Today, the Celtic legend reveals all about dealing with Jock Stein in pay negotiations – and how he felt the players were not treated fairly.

In another exclusive extract from the Hoops great’s autobiography, ‘A Bhoy called Bertie’, co-authored by Alex Gordon, the iconic personality opens up on interesting times at Parkhead – on and off the pitch. 

JOCK STEIN was a difficult guy to negotiate with when your contract was about to be renewed. Remember, these were the days before the Bosman Ruling. The clubs kept your registration and if you didn’t accept the deal on the table that was just tough luck. If they said you were going nowhere, then you were going nowhere.

Everything was heavily weighed in the club’s favour and Big Jock held all the aces. You would have thought he was dealing with his own money and not Celtic’s. He also knew no-one wanted to leave the club. I was Celtic through and through and so were most , if not all, of my team-mates.

We loved the place, the rapport with the supporters and, generally, just everything that entailed being a player with Celtic Football Club. Jock was aware of all of this and that was why he was on a winner even before anyone asked for a wage hike. My God, I was the guy who took a pay cut to join Celtic such was my desperation to get back to Parkhead. However, I still believe Celtic and Jock could have treated the players a bit better on the financial front.

No-one was looking for a fortune. We just wanted what we thought we were worth and, naturally enough, we heard about extravagant wages being paid by mediocre English clubs who were hardly close to the stature of Celtic or who had anything like our fan base. All this didn’t wash with Jock, though. I thought he might have fought our corner a bit better with the board. He didn’t and I think that was wrong.
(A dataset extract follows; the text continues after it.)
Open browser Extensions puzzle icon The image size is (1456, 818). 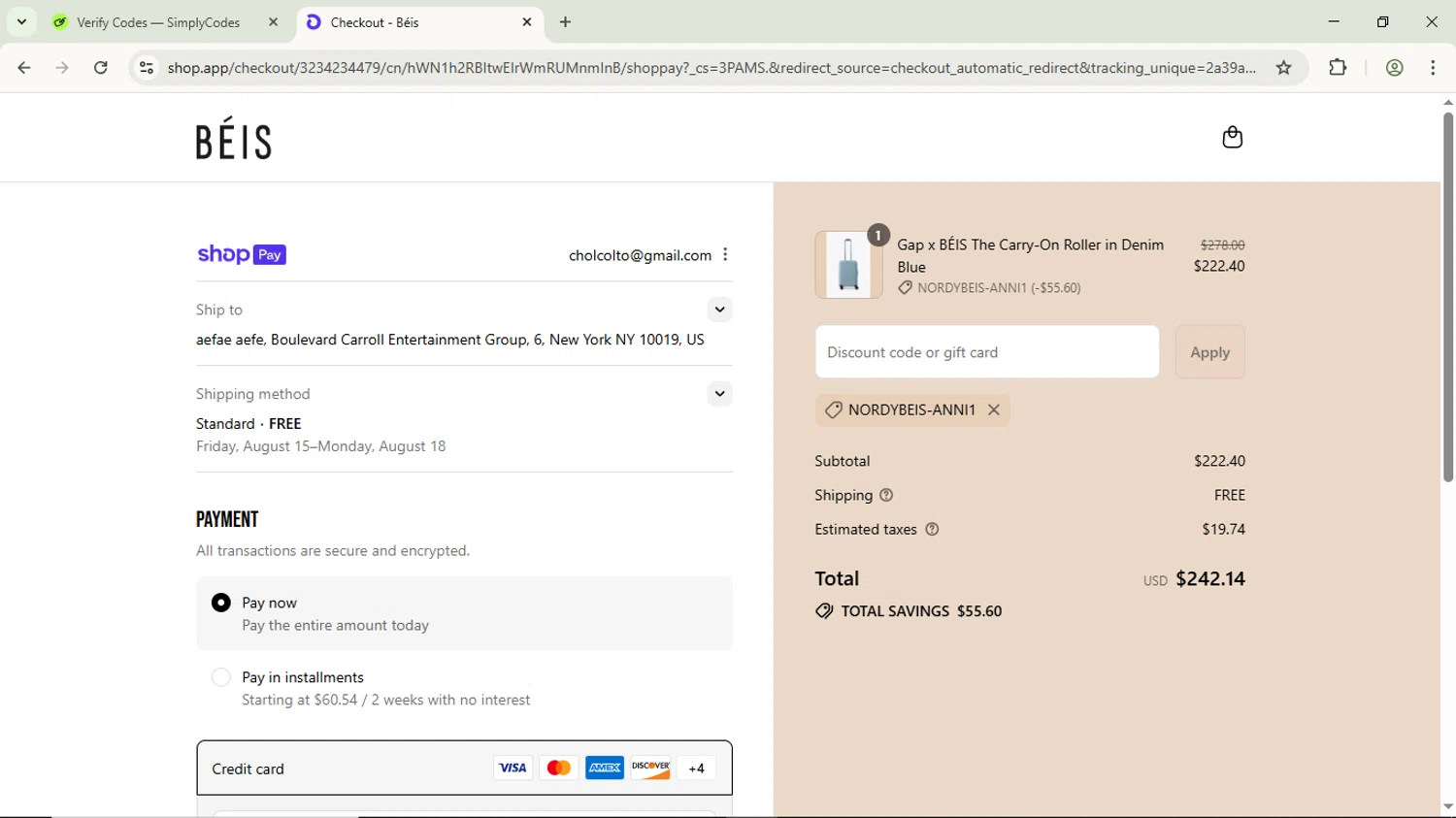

In those dark, old days the club could offer you new terms and if you refused to sign then they placed you on the absolute minimum for the year. That could be as little as £250 and if you had a family, house and car then you would have to resign yourself to the fact you weren’t going to eat for the next twelve months! Clubs would send you a new contract by registered mail with May 1 the cut-off date. I know a few players who waited for that letter to arrive and when it didn’t they realised they had been given a free transfer. That’s the way it worked back then.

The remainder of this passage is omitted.